Using data sequence \(\omega = (x_1,y_1, x_2, y_2, \ldots)\) and the predictor \(\Gamma\) at significance level \(\epsilon\), we judge whether \(\Gamma\) makes an error at the \(n^{\text{th}}\) stage as follows: \[\begin{aligned} \operatorname{err}_n^\epsilon(\Gamma, \omega) & := \begin{cases}1 \quad \text { if } y_n \notin \Gamma^\epsilon\left(x_1, y_1, \ldots, x_{n-1}, y_{n-1}, x_n\right) \\ 0 \quad \text { otherwise }, \end{cases} \end{aligned} \qquad(4)\] and the number of errors made during the first \(n\) trials is given by \[\begin{aligned} \operatorname{Err}_n^\epsilon(\Gamma, \omega) := \sum_{i=1}^n \operatorname{err}_i^\epsilon(\Gamma, \omega). \end{aligned} \qquad(5)\]

If \(\omega\) is drawn from an exchangeable distribution \(\mathscr{P}\), the number \(err_n(\Gamma, \omega)\) is the realized value of a random variable, which we designate \(err_n(\Gamma)\).

\(\Gamma\) is exactly valid if for each \(err_1(\Gamma), err_2(\Gamma), \ldots\) is a sequence of independent Bernoulli random variables with parameter \(\epsilon\).

\(\Gamma\) is asymptotically exact if \[\lim_{n \rightarrow \infty} \frac{Err_n^\epsilon(\Gamma)}{n} = \epsilon, w.p. 1.\]

\(\Gamma\) is conservatively valid if \(err_1(\Gamma), err_2(\Gamma), \ldots\) is DOMINATED by a sequence of independent Bernoulli random variables with parameter \(\epsilon\).
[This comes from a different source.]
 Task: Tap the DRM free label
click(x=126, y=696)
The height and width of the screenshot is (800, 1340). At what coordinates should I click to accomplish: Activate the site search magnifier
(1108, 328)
Click here for more on stochastic dominance.

\(\Gamma\) is asymptotically conservative if \[\limsup_{n \rightarrow \infty} \frac{Err_n^\epsilon(\Gamma)}{n} \leq \epsilon, w.p. 1.\]

Note: Randomized Confidence Predictors

Randomized confidence predictors depend additionally on elements of an auxiliary probability space. The main advantage of randomization in this context is that there are many randomized confidence predictors that are exactly valid.

Proposition 2.1: An exact confidence predictor is asymptotically exact. A conservative confidence predictor is asymptotically conservative.

This proposition is an immediate consequence of the law of large numbers.

Conformal predictors

In this section we will learn what nonconformity measures are. Nonconformity measures how strange/unexpected a specific example is, given a bag of examples.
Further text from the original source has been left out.